Director de películas que han marcado época, Cameron siempre ha querido darle un tono moralista, dicho sea sin connotación negativa, al género del blockbuster. Terminator (1984) trataba sobre los peligros de la tecnología y el progreso y Titanic (1997) era un ataque a la sociedad de clases que los estadounidenses heredaron de los colonos británicos.
Avatar: el sentido del agua es más de lo mismo. De hecho, a ratos uno tiene la sensación de estar viendo un remake de la misma película más que una secuela. Ambientada algunos años después, el marine Sully se ha convertido en un na’vi en toda regla y vive feliz junto a su esposa Neytiri (Zoe Saldaña) y sus cuatro hijos. Todo se tuerce cuando reaparecen los soldados americanos con intención de ganar la guerra que perdieron en la primera parte. Para superar un círculo magnético que protege el planeta de los humanos, se convierten en "avatares" na’vi. Al frente, el villano Coronel Miles (Stephen Lang), un tipo que quiere la "cabellera" de sus enemigos.
La sombra de Titanic
Huyendo de sus antiguos compañeros en el ejército, Sully y su familia, gentes del bosque, se mudan a las costas del planeta, donde viven unos tipos llamados "Metkayina", parecidos a ellos pero que han evolucionado de manera distinta para poder bucear durante horas debajo del agua. Allí serán recibidos con una mezcla entre cordialidad y hostilidad por los locales, encabezados por una reina a la que interpreta una Kate Winslet irreconocible. Los propios na’vi, nos viene a decir el filme, no son ajenos al humano defecto de discriminar al "otro" por el hecho de ser distinto.
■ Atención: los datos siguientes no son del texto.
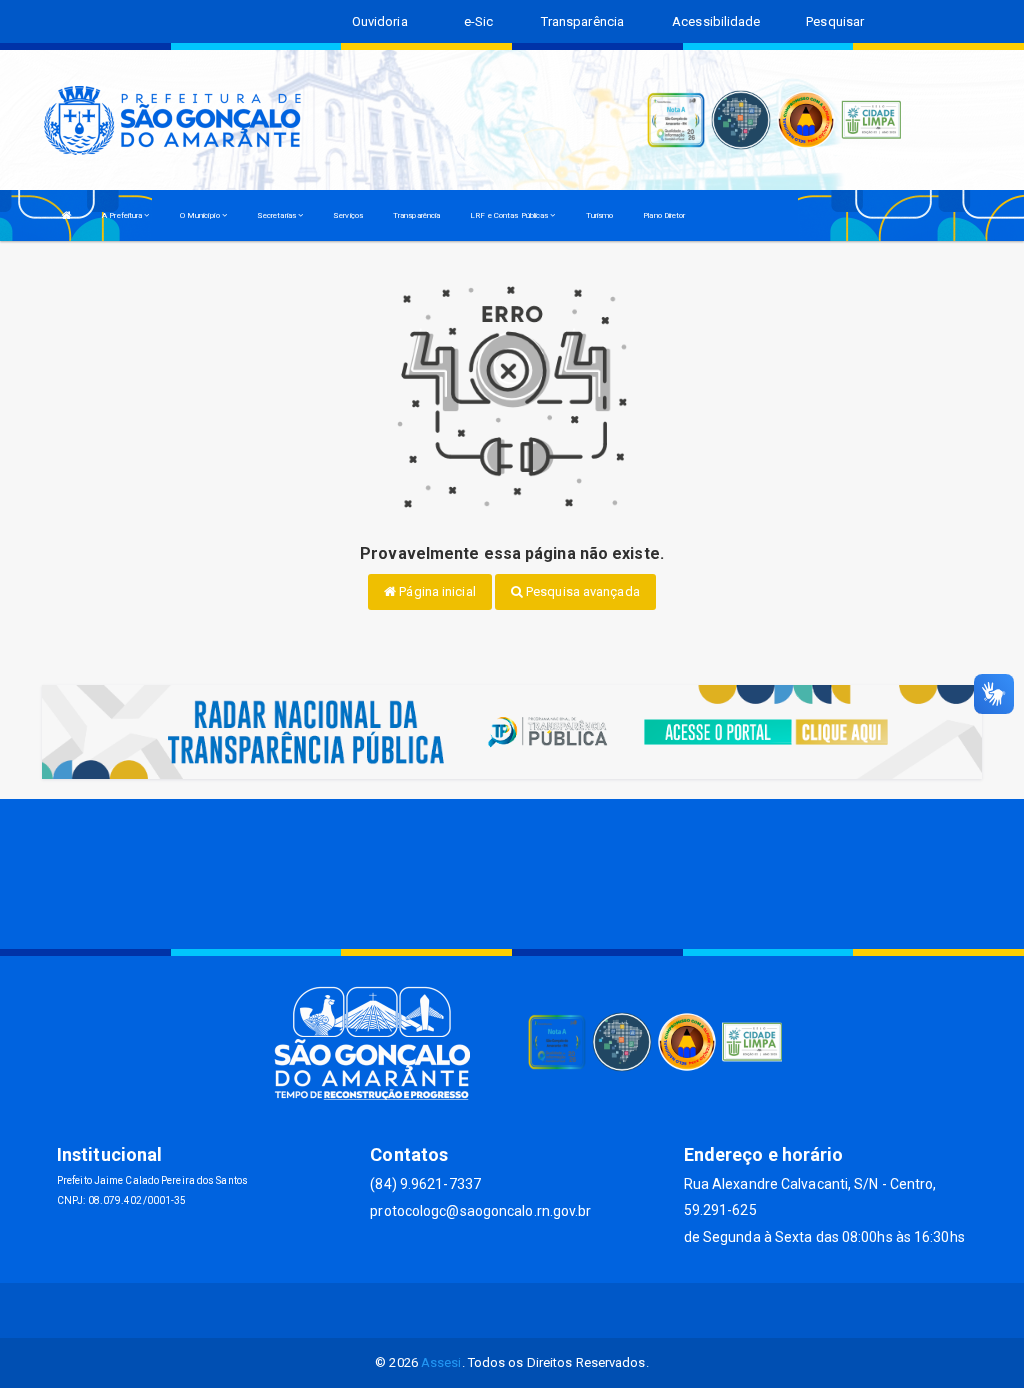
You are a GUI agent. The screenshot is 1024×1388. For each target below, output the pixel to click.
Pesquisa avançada (581, 591)
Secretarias (277, 215)
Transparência (416, 215)
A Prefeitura (123, 215)
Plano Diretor (664, 215)
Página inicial (436, 591)
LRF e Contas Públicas (510, 215)
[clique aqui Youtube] (536, 1310)
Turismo (600, 215)
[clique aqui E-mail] (440, 1310)
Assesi (441, 1362)
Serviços (348, 215)
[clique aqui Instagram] (584, 1310)
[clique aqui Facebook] (488, 1310)
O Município (201, 215)
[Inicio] (67, 215)
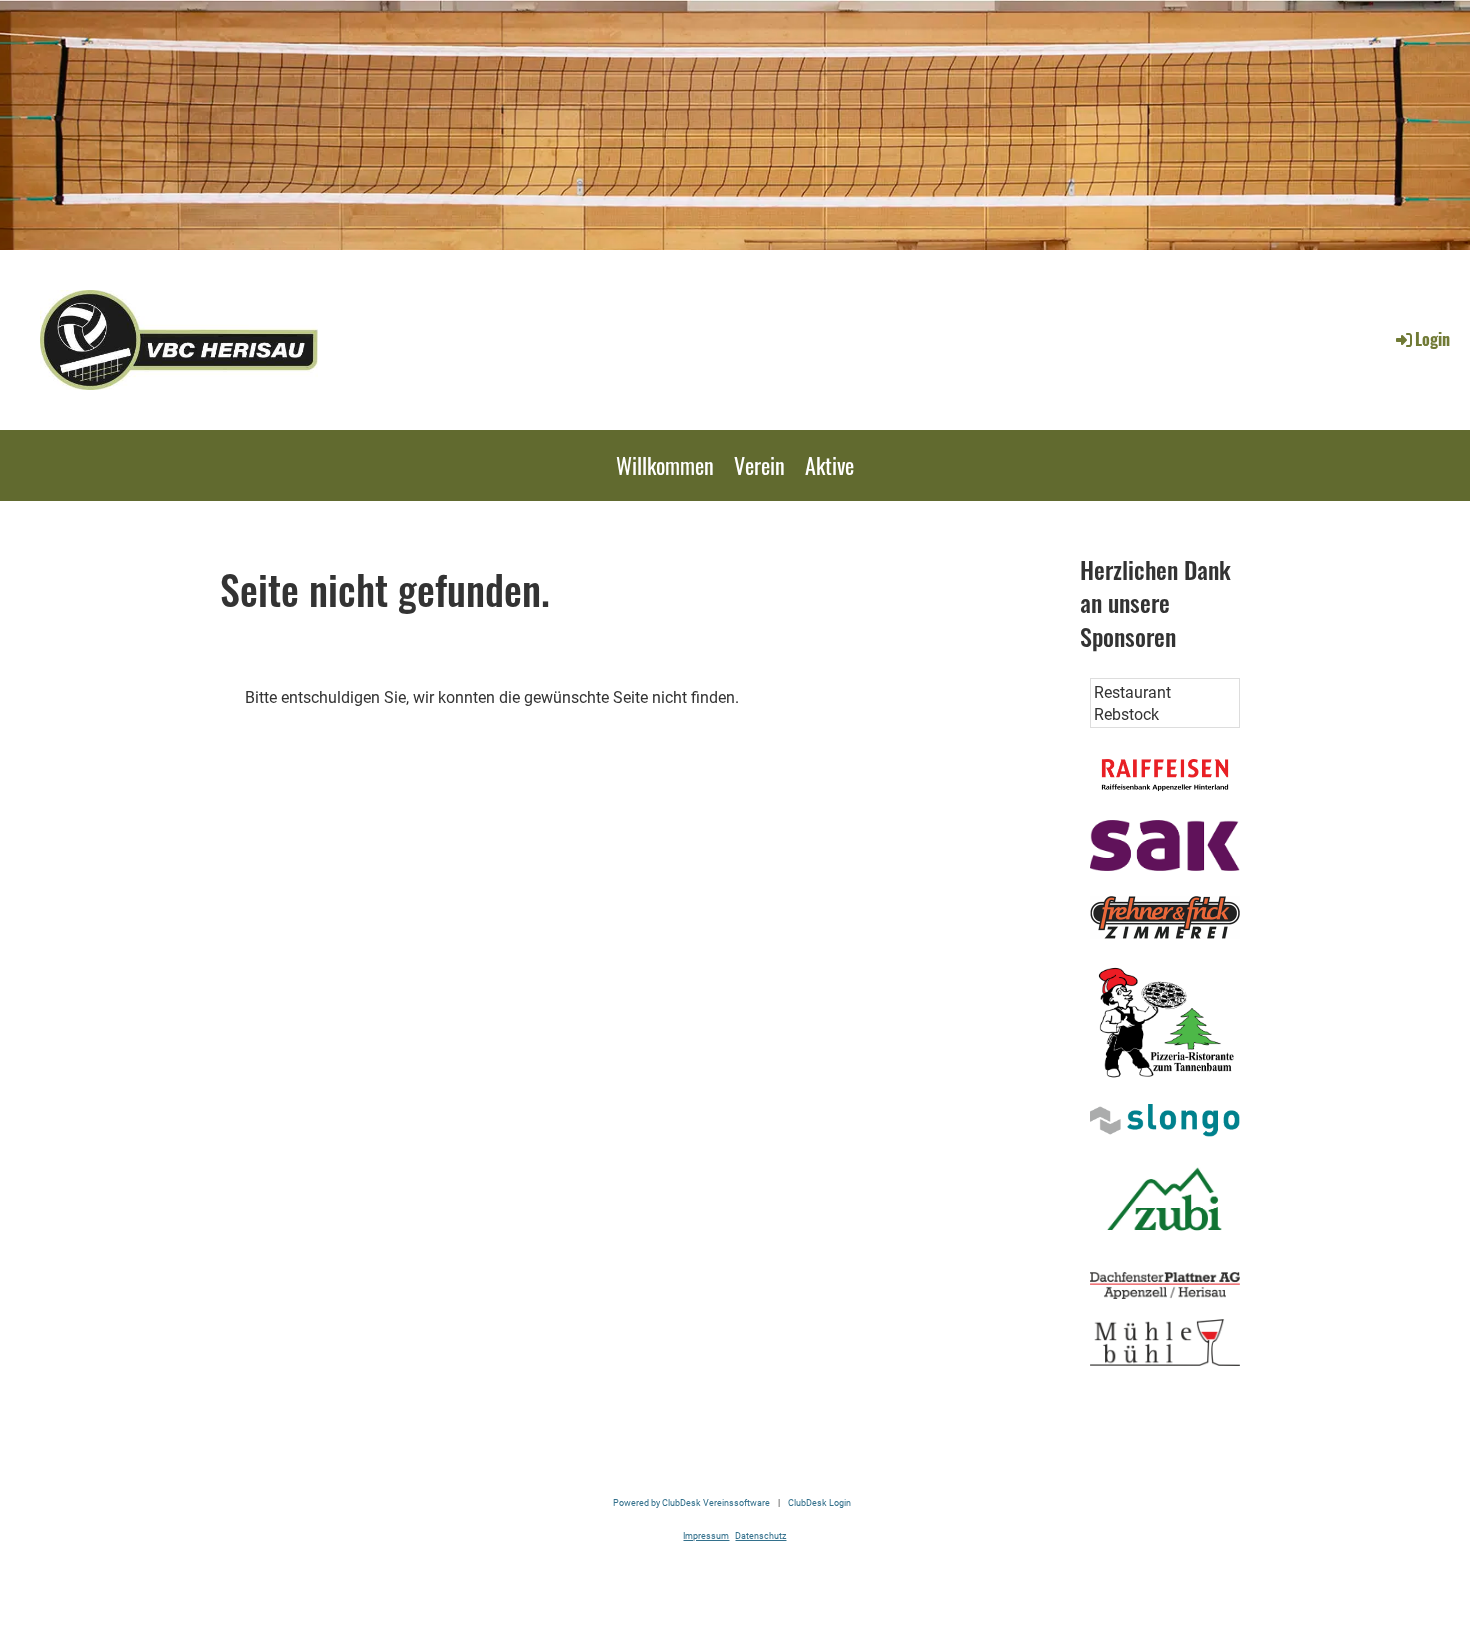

Lo que le gusta el agua a James Cameron es una cosa del otro mundo. En Abyss (1989) ya exploró los fondos marinos, lugar de misterio y magia en su imaginario, y todos recodamos la cantidad ingente de agua que tragan los sufridos pasajeros del Titanic. Los océanos de Avatar: el sentido del agua son más luminosos que los de Abyss, pero no menos peligrosos que los de la película del trasatlántico. Haciendo gala de la filosofía "new age" que siempre le ha sido propia, muy extendida en California, aquí el agua es la metáfora de todo, literal.
Avatar dura demasiado, está claro, y aún quedan tres películas más, que se irán estrenando a partir de ahora a un ritmo de cada dos años. Nadie saldrá decepcionado después de ver una secuela en la que hay más acción que en el filme original. Una película que, en clave high-tech, hace un homenaje al viejo cine de aventuras americano, de Las minas del rey Salomón (1952) a Murieron con las botas puestas (1941), con la diferencia de que aquí la historia está contada desde el otro punto de vista.
El final vuelve a ser un remake de Titanic porque Cameron es uno de esos artistas, quizá lo son todos los verdaderos artistas, que rehacen una y otra vez su propia obra. Hay belleza, hay emoción y hay diversión en esta Avatar: el sentido del agua que también tiene el corazón en el lugar correcto.